Records from a data collection

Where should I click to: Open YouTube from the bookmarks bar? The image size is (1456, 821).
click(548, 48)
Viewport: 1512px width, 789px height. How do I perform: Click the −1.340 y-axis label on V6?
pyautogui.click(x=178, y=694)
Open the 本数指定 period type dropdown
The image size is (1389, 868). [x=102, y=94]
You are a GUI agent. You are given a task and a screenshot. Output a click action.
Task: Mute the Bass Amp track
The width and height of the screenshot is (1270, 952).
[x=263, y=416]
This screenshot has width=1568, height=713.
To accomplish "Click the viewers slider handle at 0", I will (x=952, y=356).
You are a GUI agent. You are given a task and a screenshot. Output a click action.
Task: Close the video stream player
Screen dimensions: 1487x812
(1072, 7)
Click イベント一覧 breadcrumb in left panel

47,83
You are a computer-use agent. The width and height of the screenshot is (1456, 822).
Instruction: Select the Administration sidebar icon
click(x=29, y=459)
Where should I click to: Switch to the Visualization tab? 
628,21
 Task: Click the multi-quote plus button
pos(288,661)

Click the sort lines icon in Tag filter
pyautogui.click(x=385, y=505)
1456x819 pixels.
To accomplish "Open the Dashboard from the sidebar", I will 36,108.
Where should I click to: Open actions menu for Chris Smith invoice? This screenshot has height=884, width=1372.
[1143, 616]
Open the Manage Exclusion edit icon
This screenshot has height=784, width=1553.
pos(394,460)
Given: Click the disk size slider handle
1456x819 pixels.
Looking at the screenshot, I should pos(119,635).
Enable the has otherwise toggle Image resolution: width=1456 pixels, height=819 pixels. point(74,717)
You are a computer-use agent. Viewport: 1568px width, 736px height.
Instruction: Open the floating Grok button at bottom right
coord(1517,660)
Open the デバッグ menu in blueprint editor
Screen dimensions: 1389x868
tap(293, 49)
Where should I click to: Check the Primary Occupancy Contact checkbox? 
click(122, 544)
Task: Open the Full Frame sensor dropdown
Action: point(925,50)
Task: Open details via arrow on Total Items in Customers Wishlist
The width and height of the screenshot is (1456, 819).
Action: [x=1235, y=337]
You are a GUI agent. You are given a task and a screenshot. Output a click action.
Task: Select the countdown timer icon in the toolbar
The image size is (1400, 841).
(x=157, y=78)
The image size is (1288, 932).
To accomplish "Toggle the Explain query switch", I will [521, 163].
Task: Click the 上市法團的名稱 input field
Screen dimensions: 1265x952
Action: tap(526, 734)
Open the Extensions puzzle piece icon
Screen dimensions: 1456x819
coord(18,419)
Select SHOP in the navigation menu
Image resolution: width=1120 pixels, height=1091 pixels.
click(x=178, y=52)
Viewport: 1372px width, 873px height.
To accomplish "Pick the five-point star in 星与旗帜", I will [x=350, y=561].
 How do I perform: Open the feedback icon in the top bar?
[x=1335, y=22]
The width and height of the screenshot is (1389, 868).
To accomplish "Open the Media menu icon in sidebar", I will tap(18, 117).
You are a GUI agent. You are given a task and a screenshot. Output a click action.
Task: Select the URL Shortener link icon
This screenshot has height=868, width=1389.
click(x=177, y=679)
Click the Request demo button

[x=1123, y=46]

### [WHAT NEEDS TO BE DONE]
Copy out every line of the data in which the word "computer" is found.

### [OUTPUT]
You are a computer-use agent. The width and height of the screenshot is (1456, 822).
You are a computer-use agent. Viewport: 1568px width, 736px height.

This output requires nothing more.